LA HORA
El viejo reloj Delvana de mi padre, delicado regalo de mi madre en los primeros años de matrimonio, despertaba mi curiosidad. Especialmente después de una exhaustiva limpieza y pintura verde claro para su fondo y el imponente nombre “Miguel Barrera Lazo” impreso en su interior.
Ese día en particular, sentado en un banco de nuestra iglesia, me sorprendí tomando la muñeca de mi padre, analizando el incesante recorrido del segundero.
Para mi sorpresa después de cinco vueltas el minutero avanzaba en un “palito”, por lo que deduje que entre “palitos” había cinco minutos. Sólo era cosa de contar entre cinco y cinco.
Después de este recorrido lento y preciso del minutero en los 360 grados del reloj, me di cuenta que el “palito” más chico avanzaba siguiendo la misma lógica.
Si mi razonamiento era verdad, mi descubrimiento me colocaría en una posición privilegiada entre mis hermanos.
Hasta ese entonces, nuestro acercamiento con el reloj era dictar la posición de los “palitos” grandes y chicos a mi abuela quién traducía de una manera inexplicable la hora precisa: “ el palito grande esta en el dos y el chico en el ocho”, "las ocho diez” diría la abuela.
Sin embargo, ese día parecía que yo había descubierto el proceso.
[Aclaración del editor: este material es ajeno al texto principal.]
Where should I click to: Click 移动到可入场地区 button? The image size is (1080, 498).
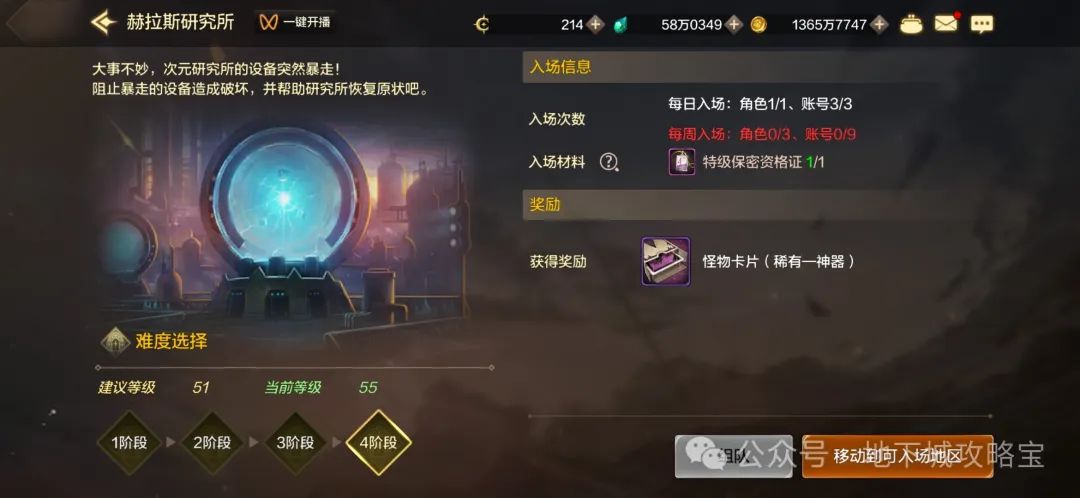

Sólo restaba preguntarle a quién generalmente tenía las respuestas..., mi padre.
Mi pregunta fue silenciosa, típica de un niño tímido que no quiere exponer su interrogantes, pero también porque el sermón estaba en pleno desarrollo y no se nos permitía hablar en el ínter tanto.
Ante mi pregunta, recibí una sonrisa cómplice de mi papá como respuesta, me despeinó con su mano señalando su aprobación por mi descubrimiento, trasmitiéndome su acostumbrado calificativo: “malencachao” (léase “mal encachado”).
Eso era suficiente, yo lo había descubierto, era un logro para un niño que no llegaba a los diez años.
Después de todo para algo servía la iglesia..., ese día yo aprendí a ver la hora.